According to their documentation [1], Databricks does not have this capability even for their own engines, and definitely not for "without piping data".

This is what I've personally seen few times - Databricks claiming they can do something and then it turns out they can't. Buyer beware lying salespeople and HN shills.

[1]: https://docs.databricks.com/administration-guide/access-cont...

saj1th · on Nov 16, 2021

Check out https://databricks.com/product/unity-catalog when you get a chance. There are other solutions in this space as well.

turk- · on Nov 16, 2021

I don’t understand what capability you are saying Databricks lacks. This capability is literally the entire premise of the Data Lakehouse.
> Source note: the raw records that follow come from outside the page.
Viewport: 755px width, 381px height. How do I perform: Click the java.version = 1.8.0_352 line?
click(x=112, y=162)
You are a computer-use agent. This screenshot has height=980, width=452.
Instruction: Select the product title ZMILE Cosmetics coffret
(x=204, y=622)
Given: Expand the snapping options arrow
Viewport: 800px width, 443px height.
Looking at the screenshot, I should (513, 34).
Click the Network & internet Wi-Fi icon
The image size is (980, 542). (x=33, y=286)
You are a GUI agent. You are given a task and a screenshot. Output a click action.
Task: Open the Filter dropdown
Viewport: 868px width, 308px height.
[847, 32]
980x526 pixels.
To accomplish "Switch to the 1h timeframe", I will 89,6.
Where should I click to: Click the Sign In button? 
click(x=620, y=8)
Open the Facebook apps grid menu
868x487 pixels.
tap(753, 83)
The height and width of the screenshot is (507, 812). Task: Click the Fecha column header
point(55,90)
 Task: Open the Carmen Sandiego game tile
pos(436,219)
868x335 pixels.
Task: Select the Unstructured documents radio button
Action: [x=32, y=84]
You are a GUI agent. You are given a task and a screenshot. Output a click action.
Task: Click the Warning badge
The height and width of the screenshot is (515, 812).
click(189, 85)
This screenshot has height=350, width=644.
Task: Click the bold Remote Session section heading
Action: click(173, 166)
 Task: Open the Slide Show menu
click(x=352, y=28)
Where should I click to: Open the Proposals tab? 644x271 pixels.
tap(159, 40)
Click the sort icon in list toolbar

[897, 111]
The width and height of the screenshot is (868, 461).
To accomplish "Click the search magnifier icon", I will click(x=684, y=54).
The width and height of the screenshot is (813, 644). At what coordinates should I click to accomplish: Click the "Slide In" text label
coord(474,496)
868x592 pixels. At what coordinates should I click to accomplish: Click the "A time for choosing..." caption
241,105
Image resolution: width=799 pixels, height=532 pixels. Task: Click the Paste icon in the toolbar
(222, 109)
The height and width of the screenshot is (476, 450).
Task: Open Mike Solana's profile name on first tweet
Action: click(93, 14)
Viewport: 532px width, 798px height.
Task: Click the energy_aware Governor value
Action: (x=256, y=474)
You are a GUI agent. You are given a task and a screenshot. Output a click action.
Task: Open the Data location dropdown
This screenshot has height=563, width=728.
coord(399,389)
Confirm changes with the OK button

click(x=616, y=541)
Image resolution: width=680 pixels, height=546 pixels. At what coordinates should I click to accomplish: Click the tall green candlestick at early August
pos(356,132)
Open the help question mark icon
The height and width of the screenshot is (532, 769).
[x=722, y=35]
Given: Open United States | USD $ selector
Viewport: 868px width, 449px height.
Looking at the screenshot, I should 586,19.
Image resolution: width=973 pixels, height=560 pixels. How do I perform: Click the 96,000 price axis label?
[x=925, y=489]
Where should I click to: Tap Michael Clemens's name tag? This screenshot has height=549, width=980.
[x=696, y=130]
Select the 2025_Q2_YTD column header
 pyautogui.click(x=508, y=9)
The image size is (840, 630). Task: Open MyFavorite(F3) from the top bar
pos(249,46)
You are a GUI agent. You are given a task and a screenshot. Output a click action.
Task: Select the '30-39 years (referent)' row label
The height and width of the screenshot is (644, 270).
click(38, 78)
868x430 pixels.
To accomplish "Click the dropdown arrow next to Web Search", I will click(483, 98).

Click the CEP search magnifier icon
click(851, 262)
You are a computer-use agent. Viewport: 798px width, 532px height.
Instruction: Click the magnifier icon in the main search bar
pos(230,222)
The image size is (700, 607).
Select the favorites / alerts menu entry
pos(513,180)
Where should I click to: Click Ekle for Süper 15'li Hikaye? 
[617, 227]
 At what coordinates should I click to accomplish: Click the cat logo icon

With Snowflake you need to export data out/or pipe data over jdbc/odbc to an external tool. With Databricks you can use SQL for data warehousing and when you need you can work with that same data using python to train an ML model without piping data out over jdbc (using the spark engine). One security model, one dataset, multiple use cases (AI/ML/BI/SQL) on one platform.

buttaphingas · on Nov 17, 2021

They're still lacking things in the SQL space. For example, Databricks say they're ACID compliant, but it's only on a single-table basis. Snowflake offers multi-table ACID consistency, which is something that you would expect by default in the data warehousing world. If I'm loading, say, 10 tables in parallel, I want to be able to roll-back or commit the complete set of transactions in order to maintain data consistency. I'm sure you could work around this limitation, but it would feel like a hack, especially if you're coming from a traditional DWH world (Teradata, Netezza etc.).

Snowflake now offers Scala, Java and Python support, so it would seem their capabilities are converging even more, but both with their own strengths due to their respective histories.

doppelganger1 · on Nov 18, 2021

Actually, you would expect that in an OLTP world. DW's for the longest time, even Oracle, recommends you disable txn to get better performance. The logic is implemented in the ETL layer. Very rarely do you need multi-table txn in large scale DW.

Snowpark is still inferior.